If you manage the risks, you can take advantage of the stock market to secure your financial position and earn money.

6 Day Trading Strategies for Beginners

Buying and Selling a financial instrument within the same day or several times throughout the day is known as Day Trading. The benefits of small price movements can be extremely rewarding if done correctly. However, it can be a risky game for newbies who don’t follow a well-planned strategy. 

It is important to select a well-designed broker which is suited for high volume trades. Mexem Africa has a professional, advanced and easily customisable platform that includes real-streaming data, professional charting tools and the ability to enter and adjust complex orders in quick succession.

Below, we’ll look at some general day trading concepts and tips to follow when executing trades:

  1. Set aside enough time in your day to focus on your trades:

    When it comes to day trading it is extremely important to set aside time. That’s why it’s called day trading. Day trading requires a trader to track the markets and notice opportunities, which can arise at any time during trading hours. When it comes to day trading, moving quickly is vital.
  1. Knowledge is vital:

    Many people do not realize the potential of knowledge in this industry. Day traders need to keep up on the latest stock market news and events that affect stocks. It is significant to understand the nature of the market in order to find potential opportunities in the market.

    So do your homework. Make a wish list of stocks you’d like to trade and keep yourself informed about the selected companies and general markets.

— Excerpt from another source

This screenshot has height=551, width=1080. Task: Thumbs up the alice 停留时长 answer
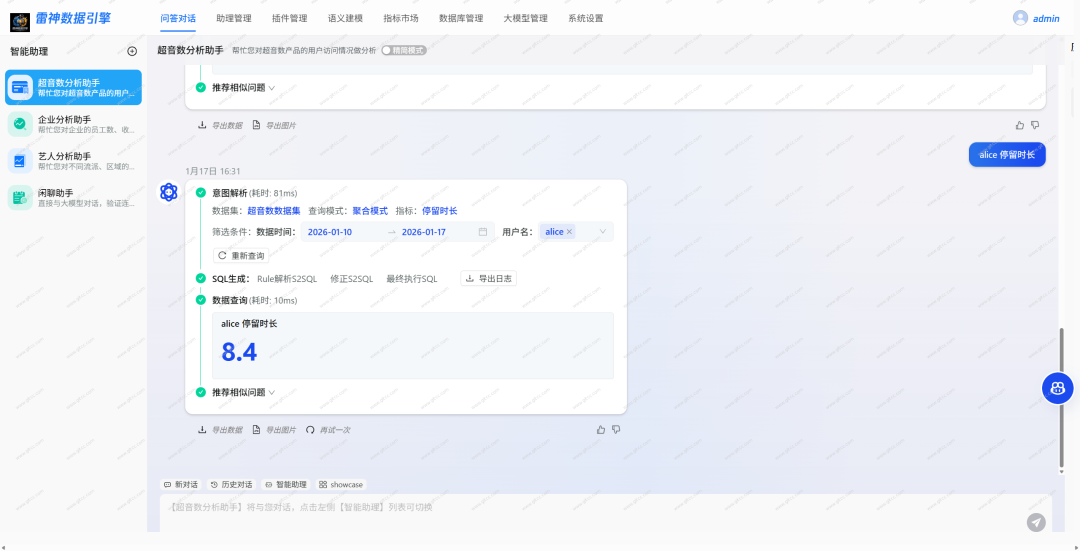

Look out for business news, economic outlooks and make sure you are viewing reliable financial websites.
  1. Make sure to time your trades:

    Many orders placed by investors and traders begin to execute as soon as the markets open in the morning, which contributes to price volatility. 

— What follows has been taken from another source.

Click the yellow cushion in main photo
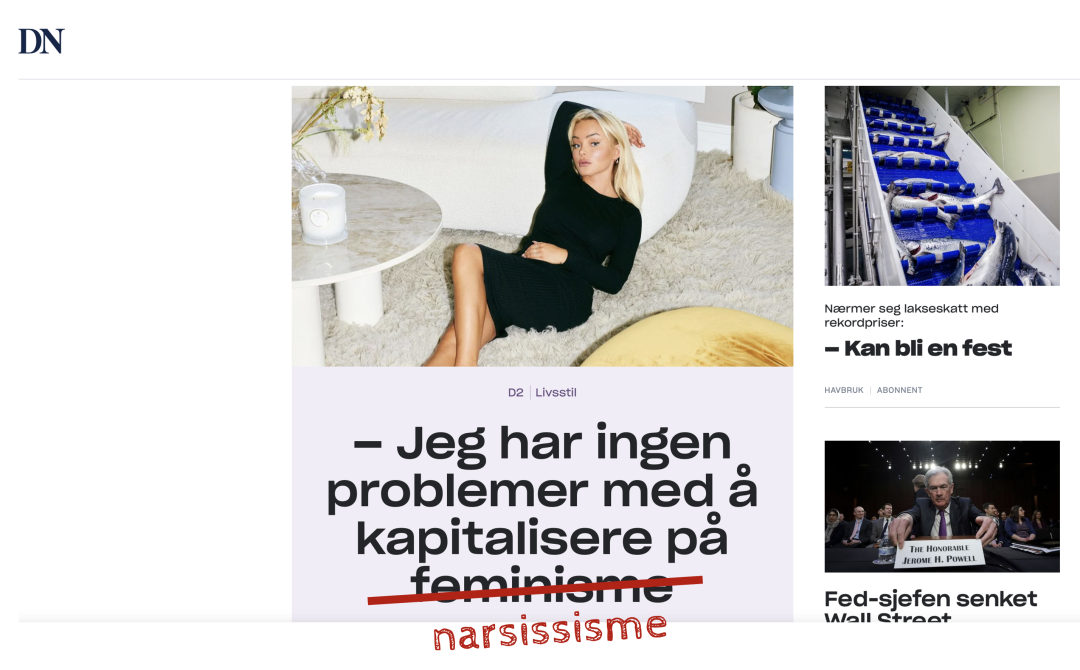 [691, 337]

    Traders begin executing orders the minute the market opens in the morning. As a result, price volatility is affected.  A professional and experienced investor may be able to identify patterns in the market and pick correctly to make returns. However, for beginner investors, it would be advisable to read the market without making any moves for the first 15 minutes.

    The middle hours are usually less volatile, and then movement begins to pick up again toward the closing bell. Though the rush hours offer opportunities, it’s safer for beginners to avoid them at first. Once beginners become more comfortable then trading during big price movements can be extremely beneficial. 
  1. Use limit orders to limit against your losses:

    When entering and exiting trades you will need to decide what type of order you want to use. When an investor places a market order, this order is executed at the best price available at the time—consequently, there is no price guarantee on your order.

    However, when placing a limit order, this will guarantee the price but not the execution. This will allow you to meticulously trade by setting a precise price for buying and selling a trade.

    Another beneficial tool is to place a stop-loss order. This will allow an investor to limit their loss on a position. For example, setting a stop-loss order for 5% below the price at which you bought the stock will limit your loss by 5%. More advanced day traders may also use options strategies to hedge their positions as well.
  1. Make sure to follow the plan:

    The most important tip to follow is to stick to your plan. Developing a trading strategy in advance is important but having the discipline to stick to the strategy is even more vital to successful trading. It is imperative to follow your formula thoroughly rather than try to chase profits. Don’t let your emotions get the best of you and abandon your strategy. There’s an important mantra among day traders: “Plan your trade and trade your plan.”
  1. Stay calm and stay cool:

    Often in investing in the stock market traders let emotions get the best of them. The most important tip is to stay cool, calm and follow the plan. The decisions you make should be governed by logic and not emotion.

Day trading requires knowledge, time, discipline and skill but, with enough practice and consistency, you can greatly improve your chances of beating the odds.